**Task objective**
Take the line that contains "The image size is (693, 484)." and each line after it to the end of the data below, and set them down exactly, omitting pictures.
Segment Start: Exercise material
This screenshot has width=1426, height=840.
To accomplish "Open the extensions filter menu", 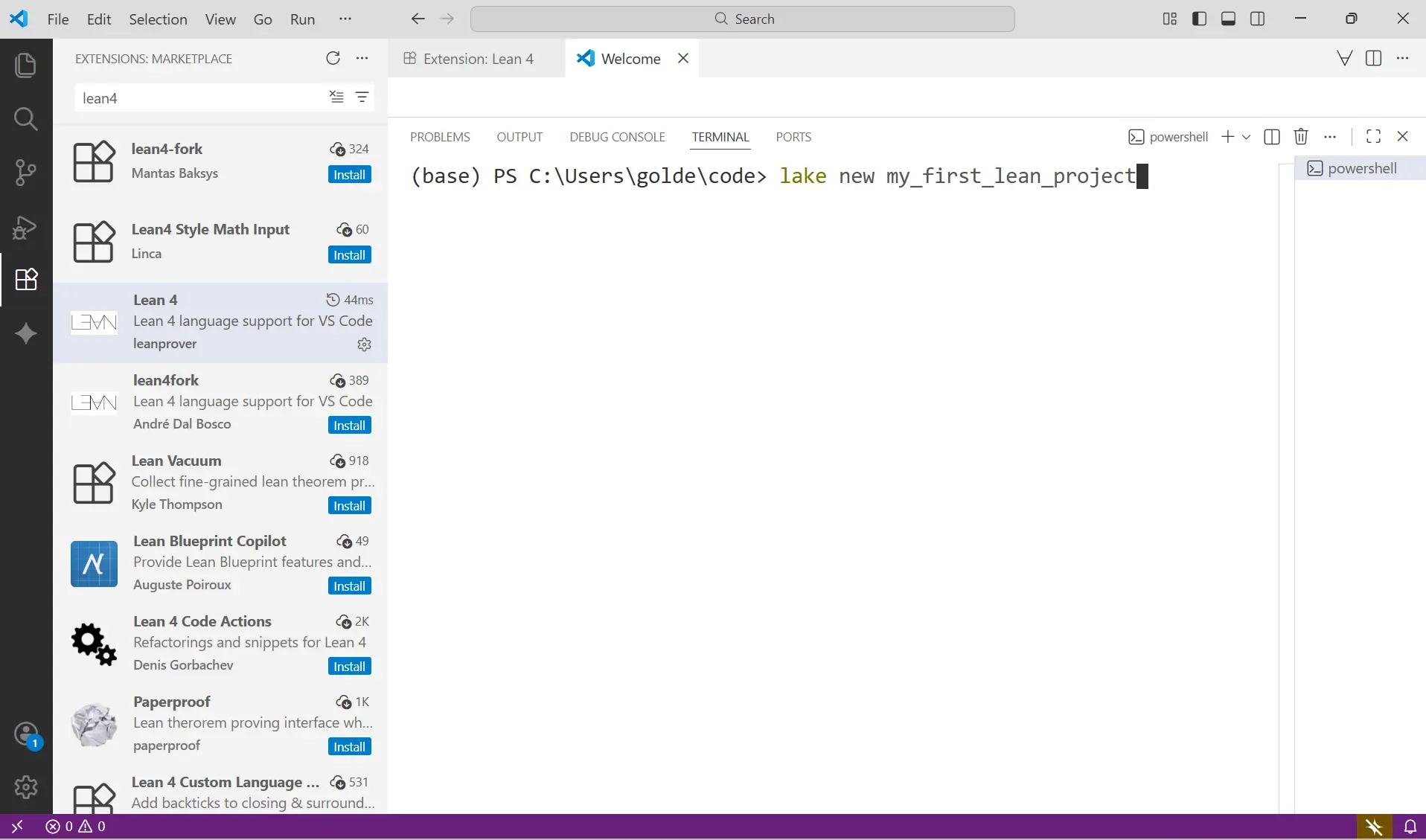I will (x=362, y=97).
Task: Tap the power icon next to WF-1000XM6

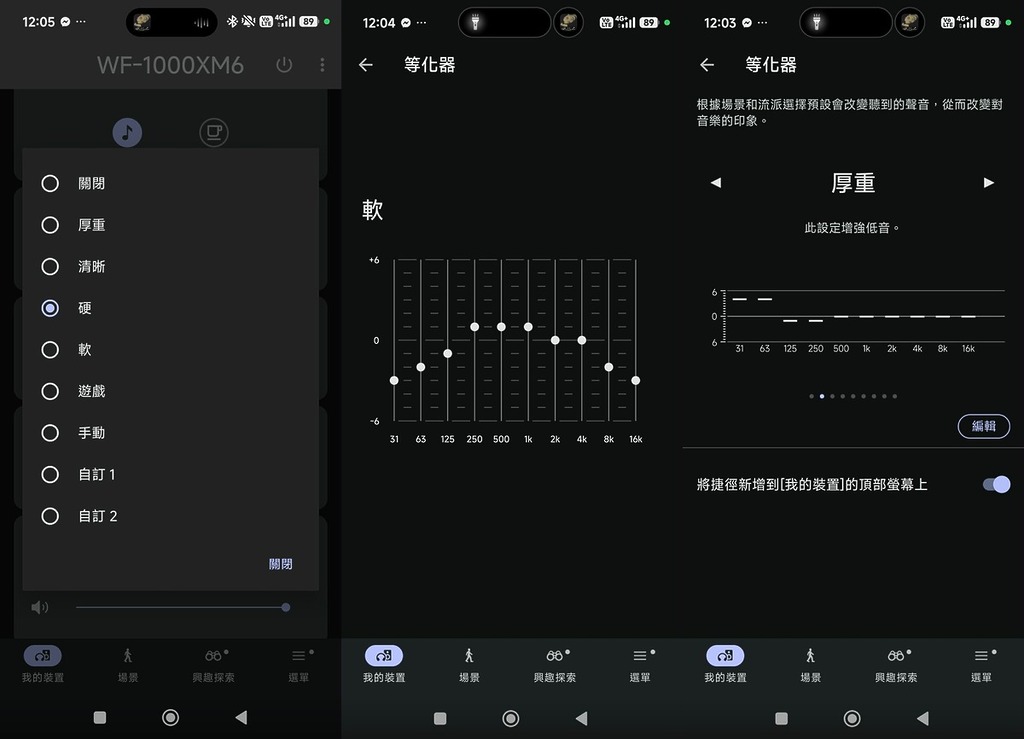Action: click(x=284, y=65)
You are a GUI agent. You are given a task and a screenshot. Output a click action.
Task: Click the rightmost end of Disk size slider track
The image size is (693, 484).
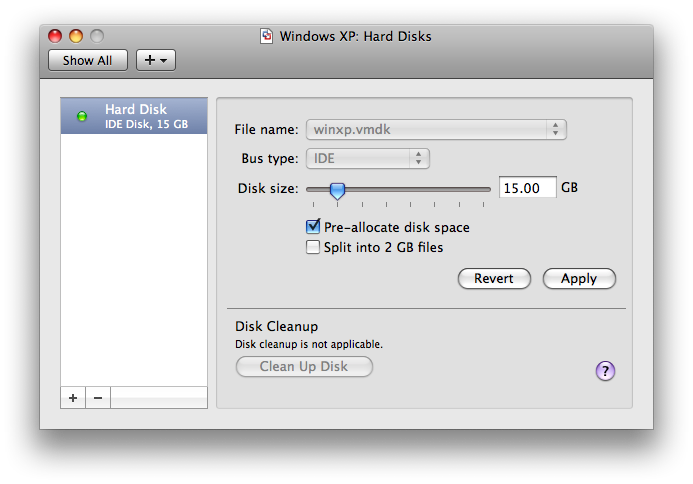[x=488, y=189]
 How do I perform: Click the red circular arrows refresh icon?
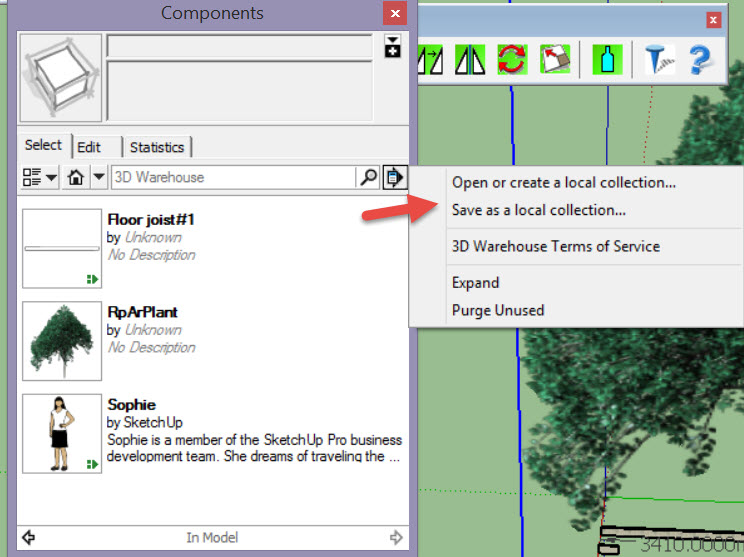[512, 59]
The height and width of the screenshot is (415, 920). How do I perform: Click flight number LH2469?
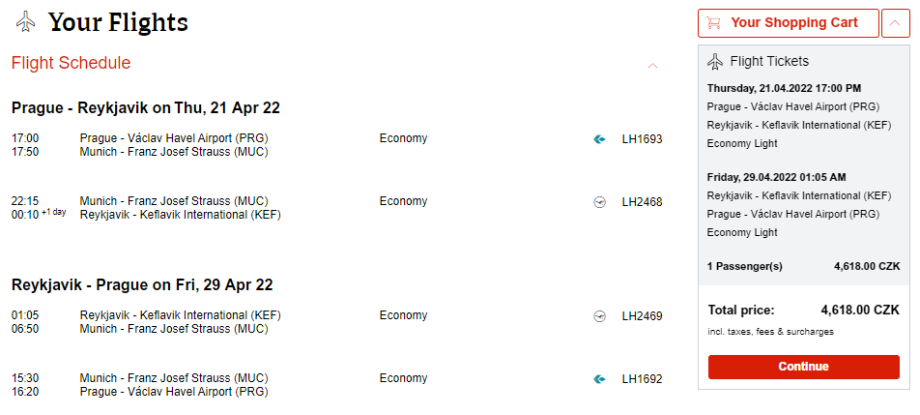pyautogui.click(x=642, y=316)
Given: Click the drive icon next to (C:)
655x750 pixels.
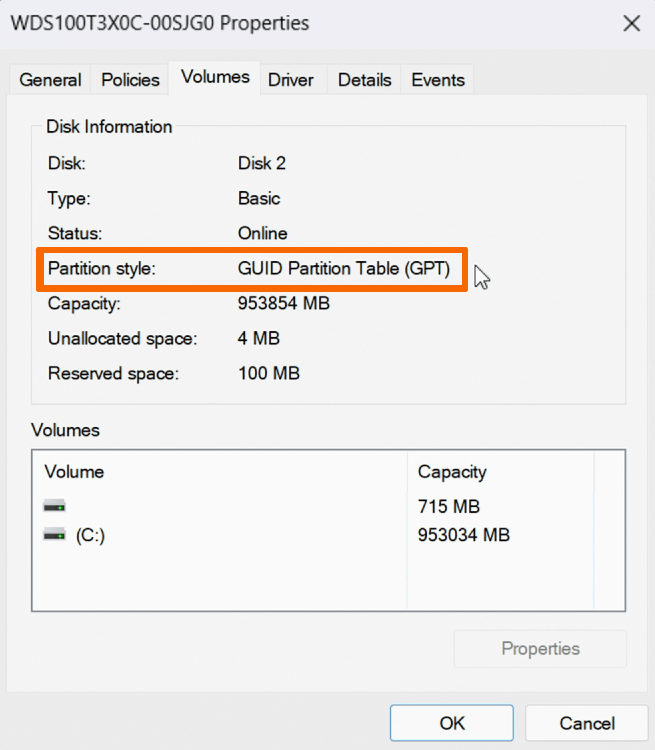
Segment End: Exercise material
**Response to the exercise**
The image size is (693, 484).
[x=488, y=189]
 How do I perform: Click the red circular arrows refresh icon?
[512, 59]
The height and width of the screenshot is (415, 920). How do I perform: Click flight number LH2469?
pyautogui.click(x=642, y=316)
Given: Click the drive icon next to (C:)
655x750 pixels.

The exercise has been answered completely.